Carpentras, fraises, cerises, truffes et berlingots
Carpentras [karpɑ̃tra], capitale du Comtat Venaissin, traversée par l'Auzon et la Mède (dont les crues sont particulièrement craintes des Carpentrassiens, puisqu'elles les laissent dans la Mède, justement), possède une particularité phonétique cocasse [kokas]. Contrairement à Gigondas [ʒigɔ̃das] et à l'instar de Cassis [kasi], aucune trace de [s] lors de la prononciation de son nom. Merveilleuse complexité de la langue française qui permet aux érudits de ramener leur fraise à Carpentras [karpɑ̃tra]!
S'il ne fut pas aisé de photographier un berlingot devant un garage Citroën, même à Carpentras, le temps des cerises du Ventoux a fini par arriver avec plus de 15 jours de retard sur l'horaire initialement prévu. Ce qui a notamment contraint à l'annulation de la traditionnelle fête de la cerise de Venasque. Épreuve reine de ces traditionnelles festivités consacrées au "diamant rouge provençal", le concours de cracher de noyau de cerise peut à défaut se pratiquer à la maison, sur sa terrasse, même en nocturne ou après une dégustation de vins du Ventoux et un repas bien arrosé. Les résultats restent alors généralement confidentiels et controversés, faute d'une bonne luminosité, d'un décamètre opérationnel et d'un arbitrage à la hauteur.
Puisqu'on parle de diamant, le noir vaut bien le rouge, fût-il estival. Logiquement moins réputée que sa variété hivernale, la truffe d'été n'en offre pas moins de belles sensations gustatives, surtout lorsqu'elle est servie à toutes les sauces, avec tous les plats, de l'entrée au dessert. Ce qui est quand même plus goûteux que des patates et du lard, y compris dans une bombe glacée surprise. Chez Serge, à Carpentras, il y en a au menu. De la bonne trutruffe d'été qui se marie à merveille avec les vins du Ventoux. En blanc, par exemple, un Éclat de Fondrèche 2012, juvénile et gouleyant. En rouge, Moitié vide Moitié pleine 2009 de Solence, domaine qui ne fait habituellement pas les choses à moitié, car en bio depuis sa création.
Un Ventoux pour moi tout seul!
Bien avant que des hordes de camping-cars venus de l'Europe entière ne s'installent temporairement sur ses flancs, comme ce sera le cas encore cette année, au détour de la grande boucle du Tour de France, et ce, dans l'unique but de passer une journée sur leur chaise de camping avant de lever 5 minutes leur cul devant les caméras de télévision pour vociférer ou courir derrière une armée de cyclopédistes professionnels carburant à la potion magique customisée, quand ce n'est pas bêtement à l'eau claire, mais alors là, ils sont loin derrière, le Mont Ventoux est la proie d'amateurs de tout poil, qui n'ont eux aussi qu'une idée en tête: grimper au sommet, de quelque façon que ce soit. Quitte à finir sur les rotules ou ramper dans les derniers lacets.

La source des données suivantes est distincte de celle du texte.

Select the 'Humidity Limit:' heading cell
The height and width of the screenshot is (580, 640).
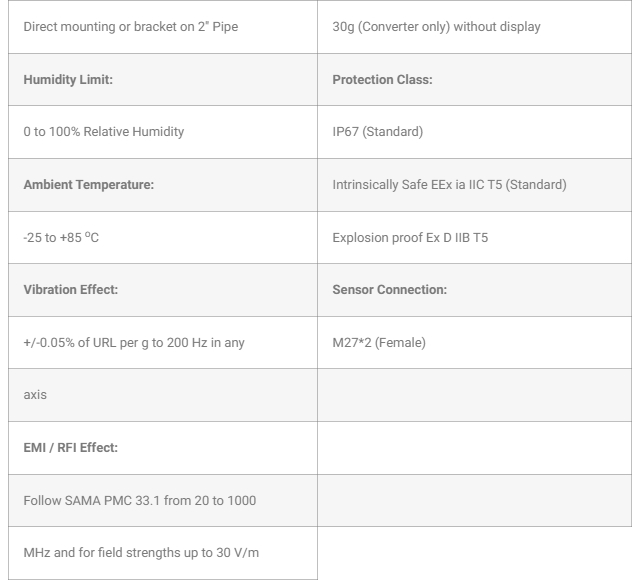pos(68,80)
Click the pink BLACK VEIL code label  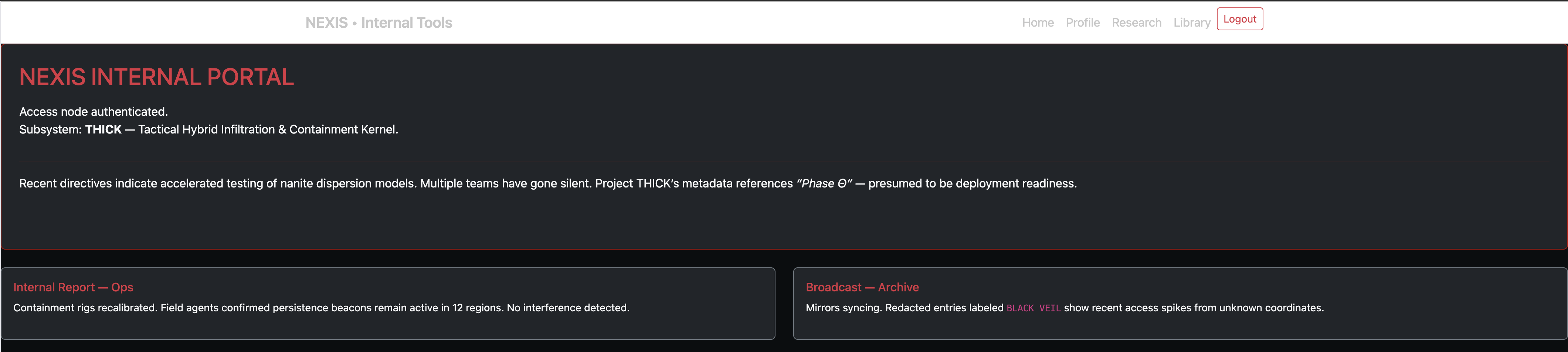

Devant la perspective d'une performance sportive mesurable et quantifiable, Mme Olif, qu'il n'aurait pas fallu emmener au sommet en voiture sans lui laisser la possibilité d'y aller aussi en vélo, a préféré ascensionner le Géant via Malaucène, plutôt que de faire une petite balade en VTT sur ses flancs en ma compagnie. Peu importe, je suis un adepte de l'effort solitaire. Quand tu te retrouves tout seul avec ton petit vélo face à la montagne pour la première fois, tu te sens quand même un peu tout nu. Et là, tout d'un coup, comme par magie, tu n'es plus seul, lorsque tu longes les murs du camp naturiste de Bélézy. Sur le GR91 au départ de Bédoin, pas un seul bédouin, par contre. Ni à pied, ni en deux-roues.
Une fois déposés les Clops, ça commence à fumer sévère, avant de toussoter, puis cracher ses poumons en longeant la Combe de Mars, même quand on n'a pas touché au tabac depuis des années. C'est à ce moment précis que tu regrettes de ne pas avoir rempli ta gourde avec un peu de vin blanc du Barroux, qui ne figure pas sur la liste officielle des produits dopants. La longue montée sur chemin caillouteux se négocie difficilement, mais avec dignité. Arrivé à Mazanet, cote 869m, le plus dur reste à faire. Encore 1000 mètres de dénivelé positif jusqu'au sommet. Pas les plus faciles. Mais comment j'ai fait pour grimper jusque-là, moi, déjà, rien qu'en suçotant des berlingots et à la force de mes mollets? Courage, fuyons! Marche arrière toute, pour une descente chaotique. L'ascension ultime sera inscrite pour moi au prochain ordre du jour, finalement.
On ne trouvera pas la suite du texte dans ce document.